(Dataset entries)
........

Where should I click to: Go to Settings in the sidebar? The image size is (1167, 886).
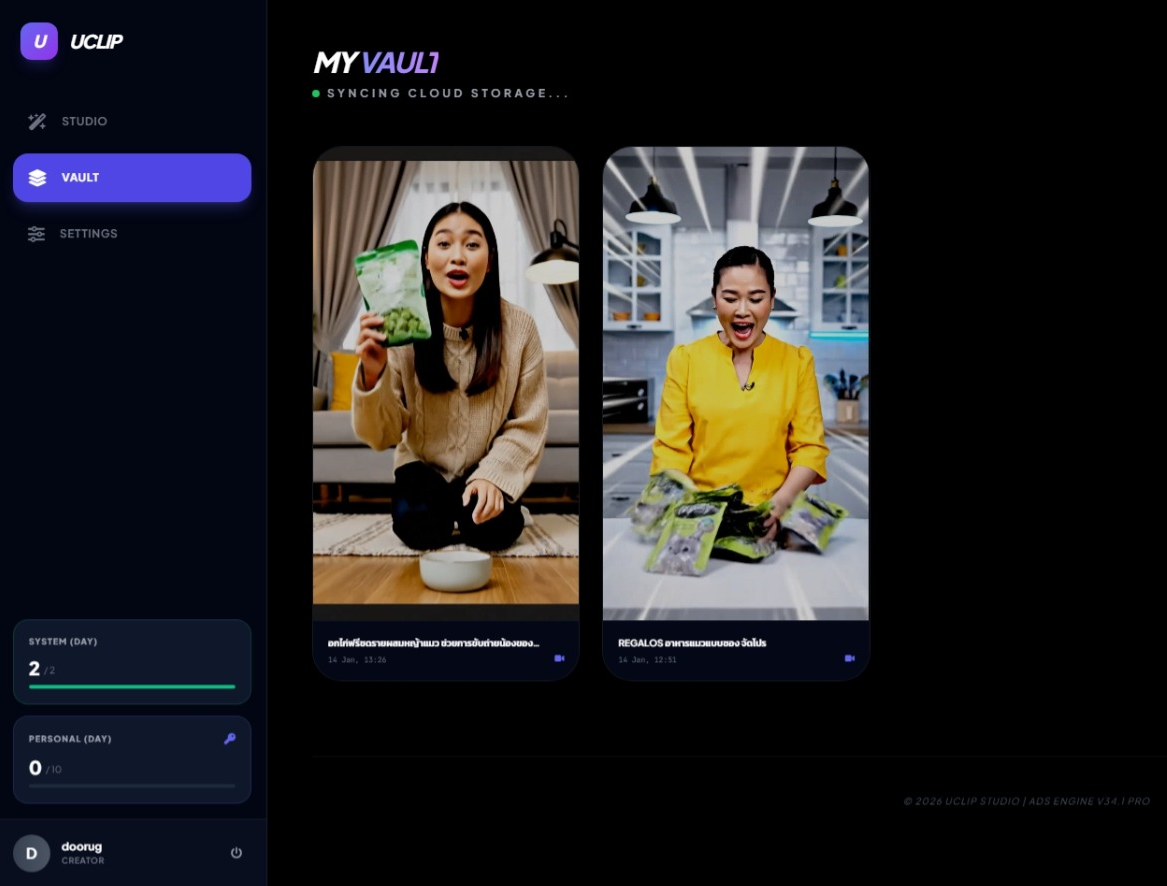88,234
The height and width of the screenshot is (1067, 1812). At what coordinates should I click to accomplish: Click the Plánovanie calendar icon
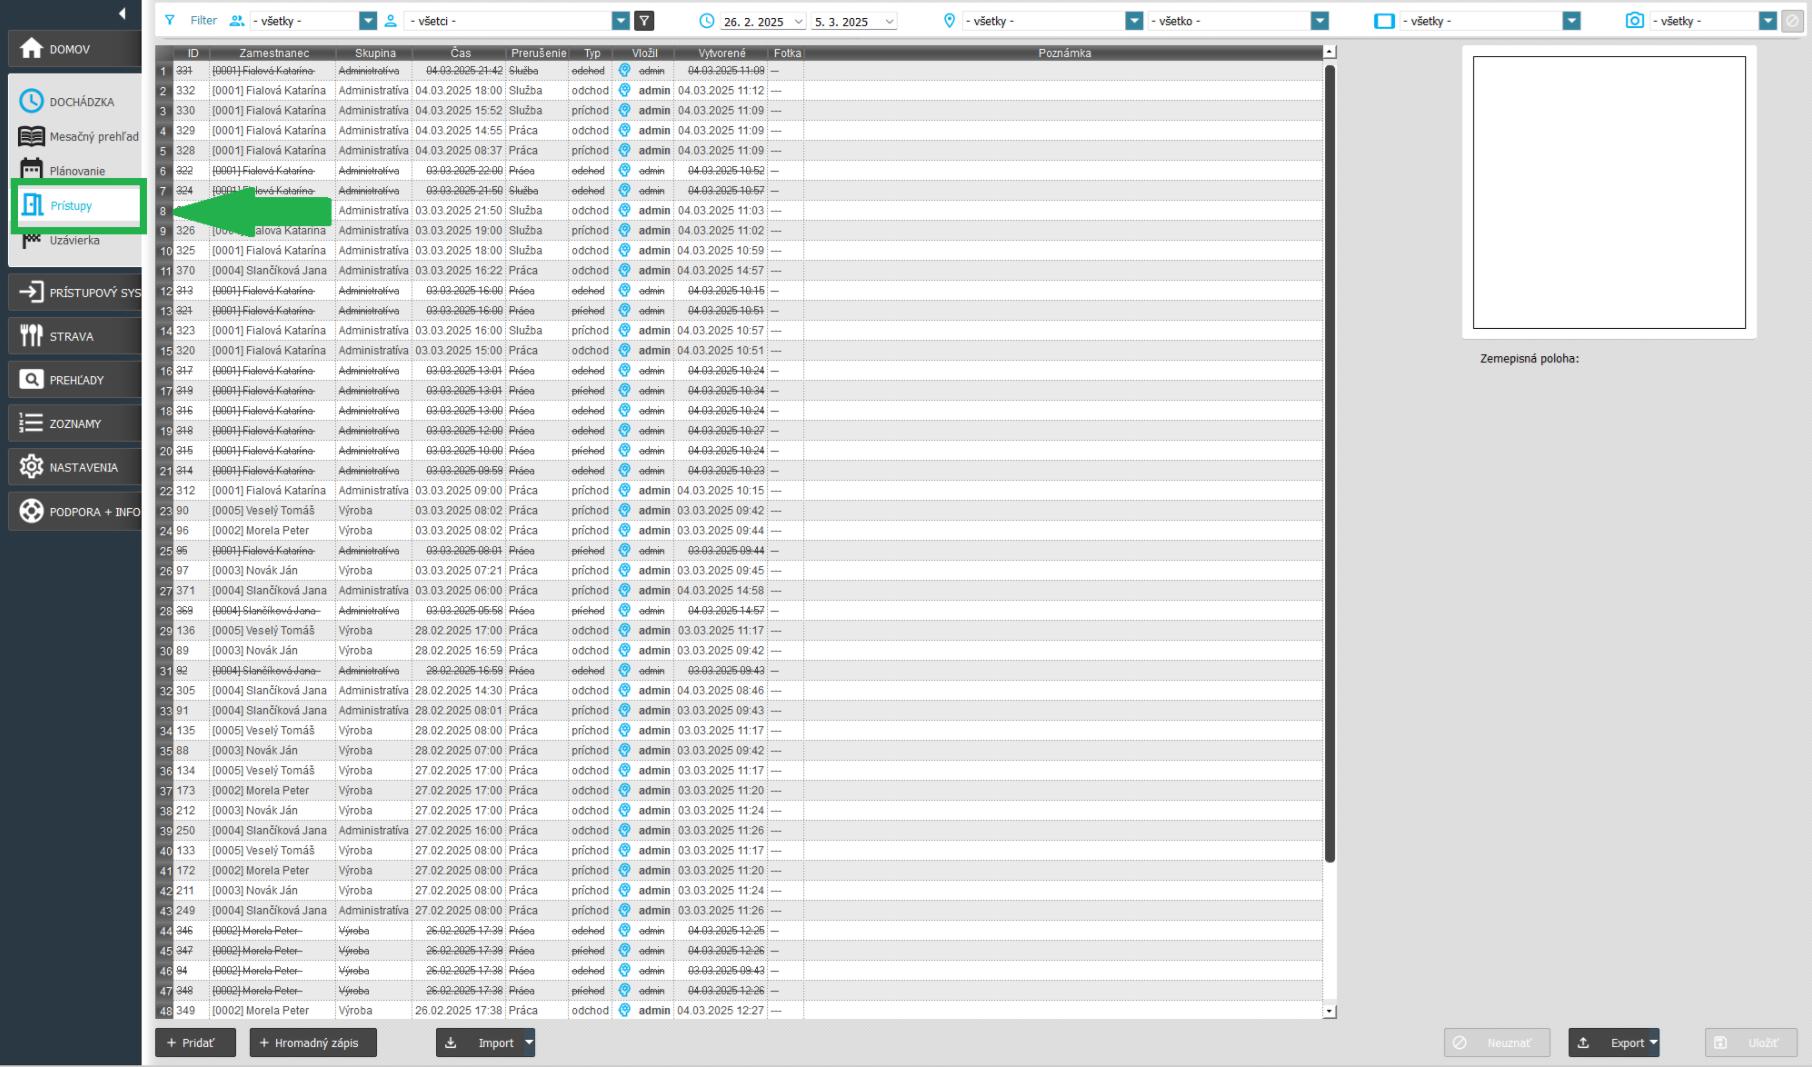pos(32,170)

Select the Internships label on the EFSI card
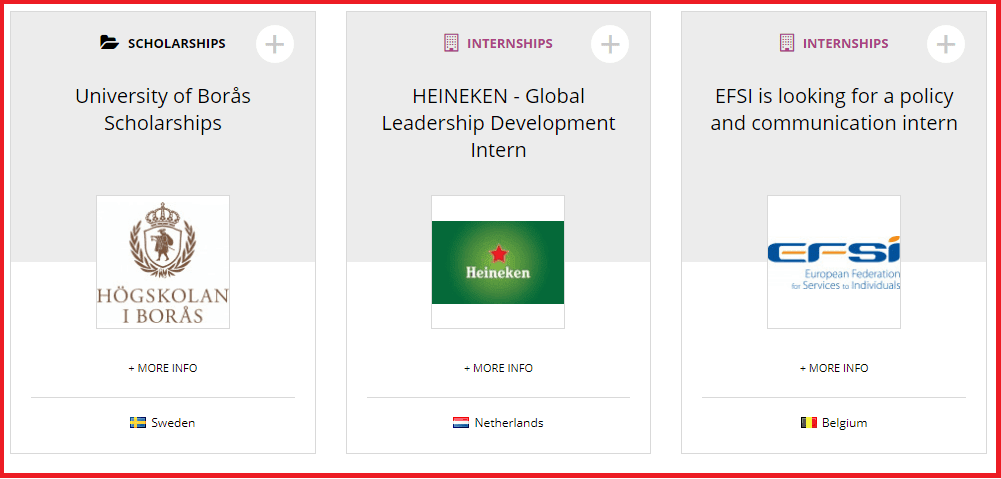coord(845,44)
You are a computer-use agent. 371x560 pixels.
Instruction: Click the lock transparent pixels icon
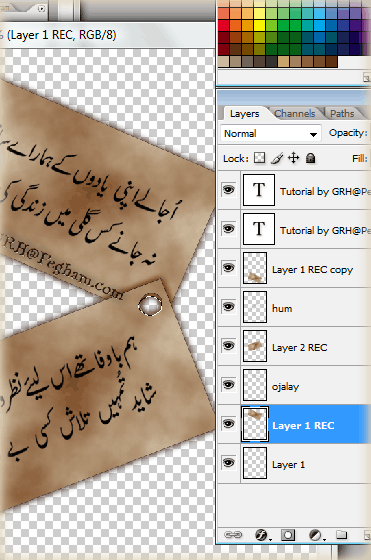(260, 158)
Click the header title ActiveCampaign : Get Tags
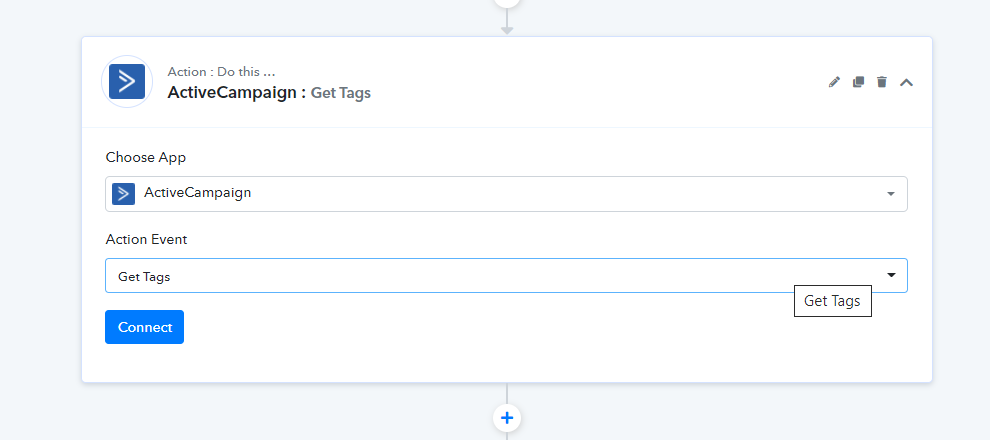Screen dimensions: 990x440 pyautogui.click(x=269, y=93)
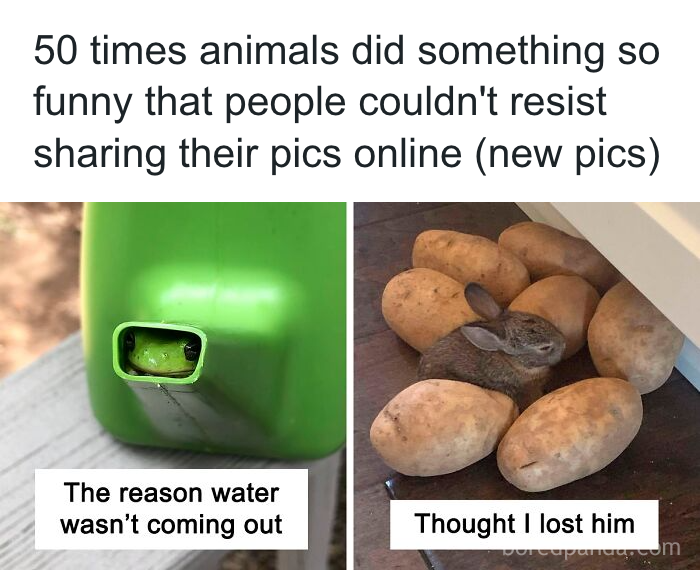This screenshot has width=700, height=570.
Task: Click the "(new pics)" text in headline
Action: tap(567, 154)
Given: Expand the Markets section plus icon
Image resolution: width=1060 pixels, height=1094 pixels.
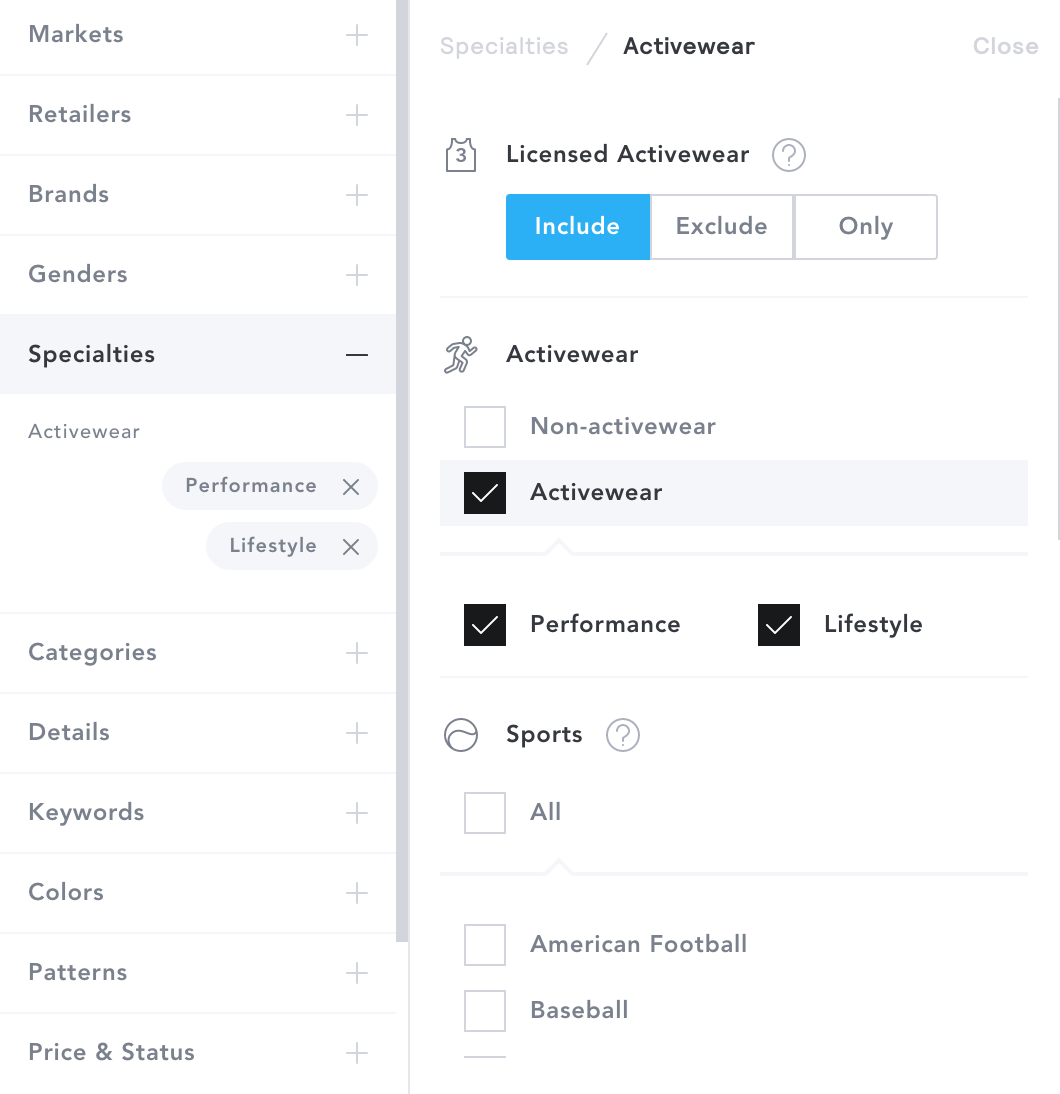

........

Problem statement: Using the data above, output the line that has "Select the Internships label on the EFSI card", the line that has "Given: Expand the Markets section plus icon", and whatever lines fall between, each exactly as it stands and without pictures.

The answer:
Select the Internships label on the EFSI card
coord(845,44)
You are a computer-use agent. 371x560 pixels.
Instruction: Click the lock transparent pixels icon
(260, 158)
Click the header title ActiveCampaign : Get Tags
Screen dimensions: 990x440 pyautogui.click(x=269, y=93)
This screenshot has width=700, height=570.
Task: Click the "(new pics)" text in headline
Action: tap(567, 154)
Given: Expand the Markets section plus icon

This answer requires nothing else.